User:Wfwhitney/sandbox

From Wikipedia, the free encyclopedia

In computer science, a convolutional neural network is a type of feed-forward artificial neural network where the individual neurons (or "nodes") share weights with one another and are tiled in such a way that they respond to overlapping regions in the visual field.[1] Convolutional networks were inspired by biological processes[2] and are variations of multilayer perceptrons which are designed to reduce the number of free parameters in the model and provide robustness to local translations.[3] They are widely used models for image recognition.[2][4][5][6][7]

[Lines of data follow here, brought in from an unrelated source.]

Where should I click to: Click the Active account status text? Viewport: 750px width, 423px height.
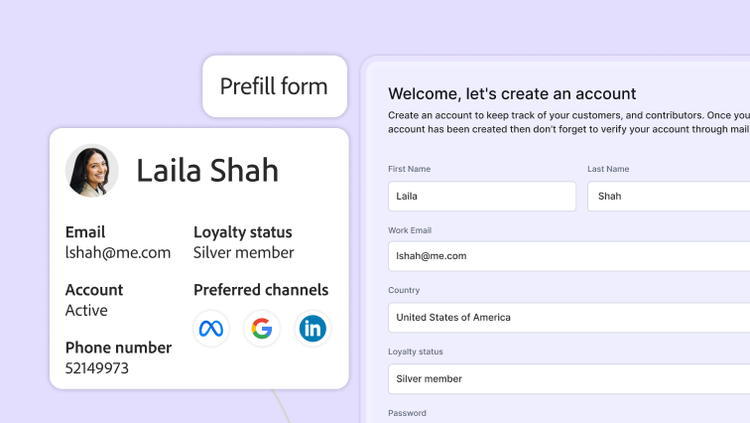(x=86, y=310)
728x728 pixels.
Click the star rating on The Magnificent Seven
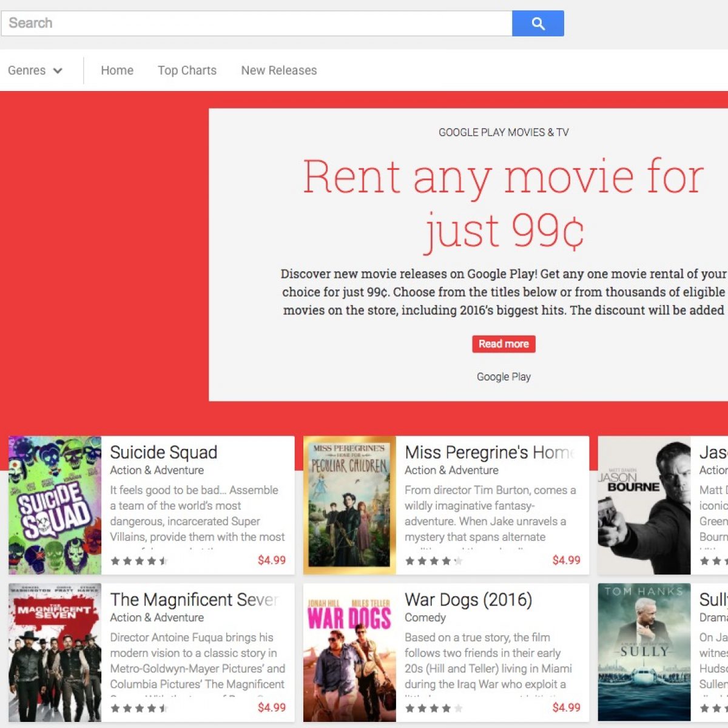click(x=139, y=708)
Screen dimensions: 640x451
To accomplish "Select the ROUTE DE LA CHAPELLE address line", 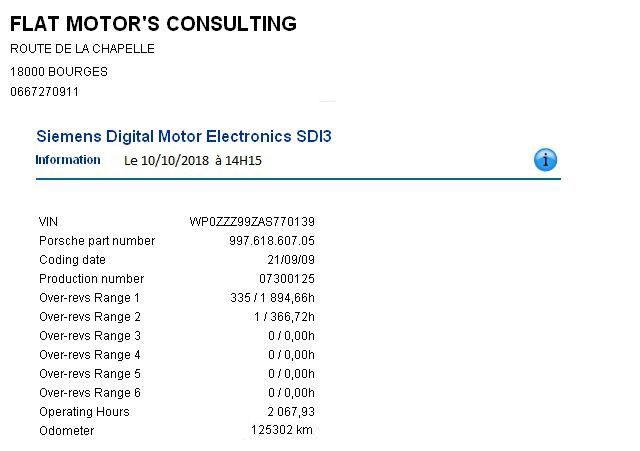I will tap(82, 49).
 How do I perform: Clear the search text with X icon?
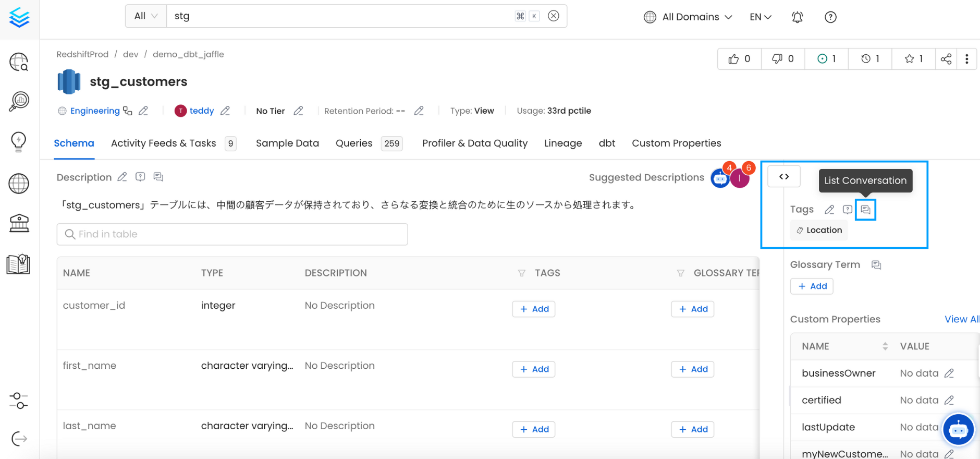[x=554, y=16]
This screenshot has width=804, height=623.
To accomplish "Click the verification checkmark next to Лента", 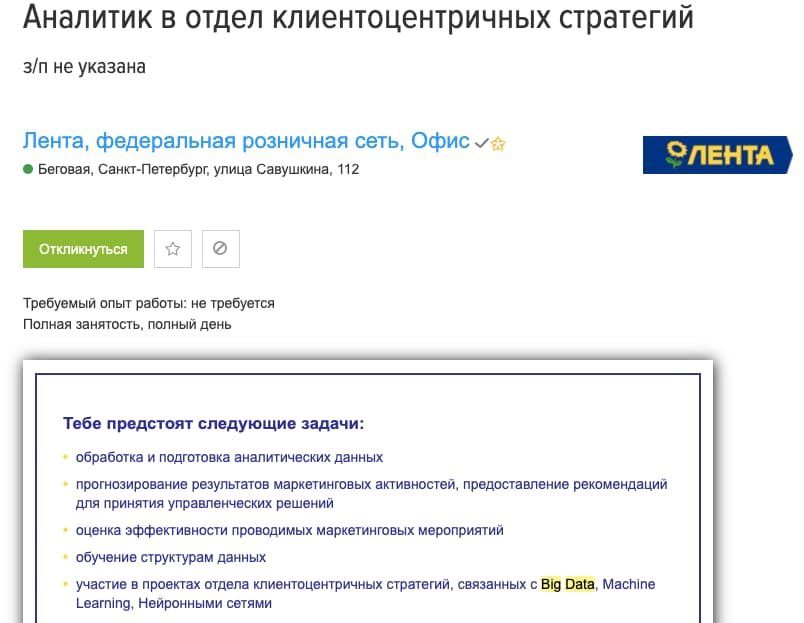I will pyautogui.click(x=481, y=141).
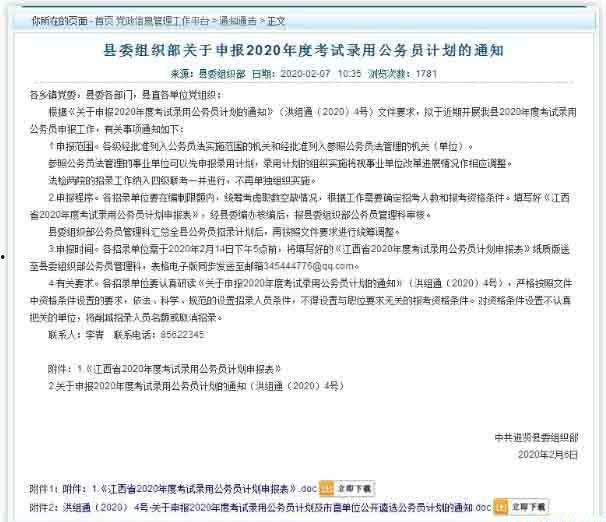The height and width of the screenshot is (522, 606).
Task: Click the view count 浏览次数 1781
Action: pyautogui.click(x=402, y=74)
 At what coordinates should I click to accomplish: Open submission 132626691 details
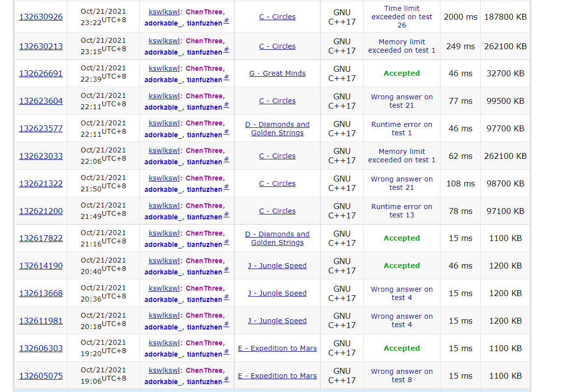pos(41,74)
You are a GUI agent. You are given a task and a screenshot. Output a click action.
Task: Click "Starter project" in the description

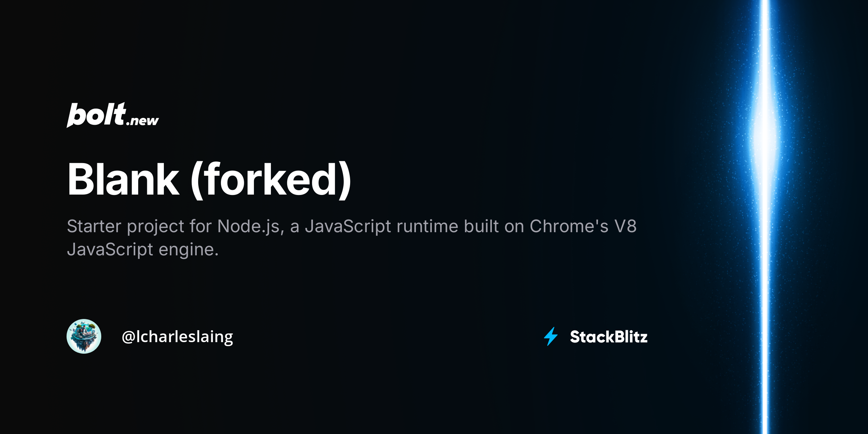tap(125, 227)
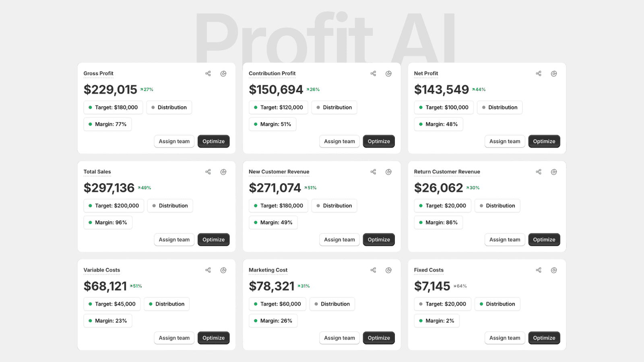Click the green status dot on Margin: 51%
This screenshot has width=644, height=362.
coord(255,124)
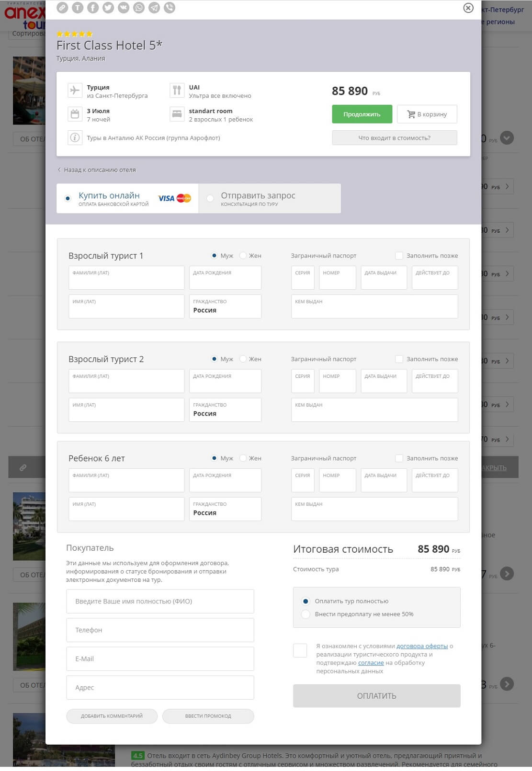Share tour on Twitter
The width and height of the screenshot is (532, 771).
(108, 8)
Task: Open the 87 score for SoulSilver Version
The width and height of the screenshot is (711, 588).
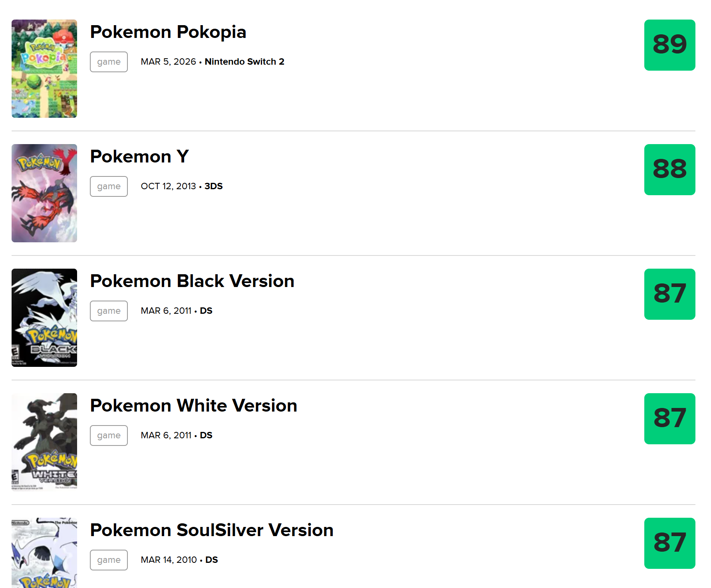Action: (x=669, y=543)
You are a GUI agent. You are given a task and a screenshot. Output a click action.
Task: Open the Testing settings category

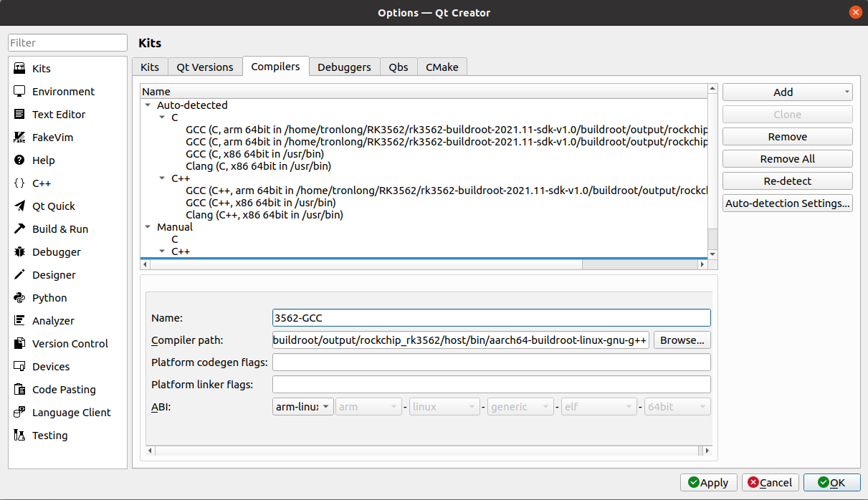click(x=67, y=436)
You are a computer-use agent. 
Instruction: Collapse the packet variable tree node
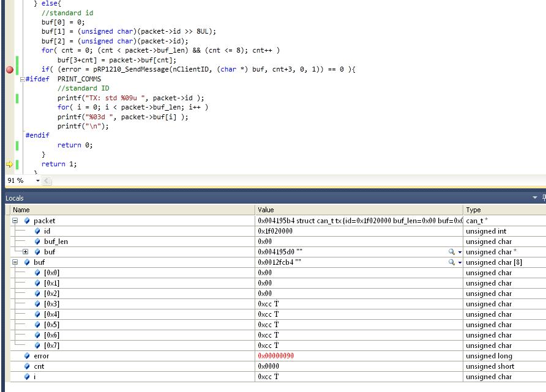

Typically a convolutional network will have a layer of convolution followed by a layer of subsampling, or pooling. In the convolution layer, each node first computes a weighted sum of the inputs in its field of view. Afterward it applies a pointwise nonlinearity to that sum, which allows the network to model arbitrary functions.[8] Then, in the pooling layer, each node takes as its own value the maximum of its inputs. Effectively the network applies several filters to get feature maps, then at each point uses the feature map with the strongest response to the input.

A convolutional layer and a pooling layer applied to an image. Each feature map is a set of nodes with shared weights.

Overview[edit]

The core idea behind neural networks is pattern recognition. As the network learns, each node will learn a function of its inputs that is useful for the later layers. Then the output layer learns a function which minimizes the error. These functions are templates which serve to detect a pattern in the input to each node. In the specific case of convolutional neural networks, the underlying assumption is that those "templates" should be independent of the pixel location in the image at which they occur. That is, the identity of patterns in an image should be location invariant.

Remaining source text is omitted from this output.